Personal information
- Full name: Rowland Jones-Bateman
- Born: 10 November 1826 St Pancras, London, England
- Died: 16 December 1896 (aged 70) Otterbourne, Hampshire, England
- Batting: Unknown
- Relations: John Jones-Bateman (brother)

Domestic team information
- 1849: Marylebone Cricket Club
- 1846–1848: Oxford University

Career statistics
| Competition | First-class |
| Matches | 8 |
| Runs scored | 115 |
| Batting average | 8.21 |
| 100s/50s | –/– |
| Top score | 22* |
| Balls bowled | – |
| Wickets | – |
| Bowling average | – |
| 5 wickets in innings | – |
| 10 wickets in match | – |
| Best bowling | – |
| Catches/stumpings | 2/– |
- Source: Cricinfo, 7 November 2013

= Rowland Jones-Bateman =

English cricketer

Rowland Jones-Bateman (10 November 1826 - 16 December 1896) was an English cricketer active in the 1840s, making eight appearances in first-class cricket. Born at St Pancras, London, Jones-Bateman was a batsman of unknown style who was mostly associated with Oxford University.

==Career==
The son of John Jones-Bateman, he was educated at Winchester College, before attending New College, Oxford and a student of Lincoln's Inn.
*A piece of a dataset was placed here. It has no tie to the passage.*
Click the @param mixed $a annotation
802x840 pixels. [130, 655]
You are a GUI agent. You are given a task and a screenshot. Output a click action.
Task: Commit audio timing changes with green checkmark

While studying at the university, Jones-Bateman played first-class cricket for the university cricket club, debuting against the Marylebone Cricket Club (MCC) in 1846. He made six further first-class appearances for the university, all of which came against the MCC. He scored 84 runs at an average of 6.46, with a high score of 22. He later made a single first-class appearance for the MCC against Oxford University in 1849. Later a member of the Inner Temple, he was called to the bar on 30 April 1852.

He died at Otterbourne, Hampshire on 16 December 1896. His brother John Jones-Bateman also played first-class cricket.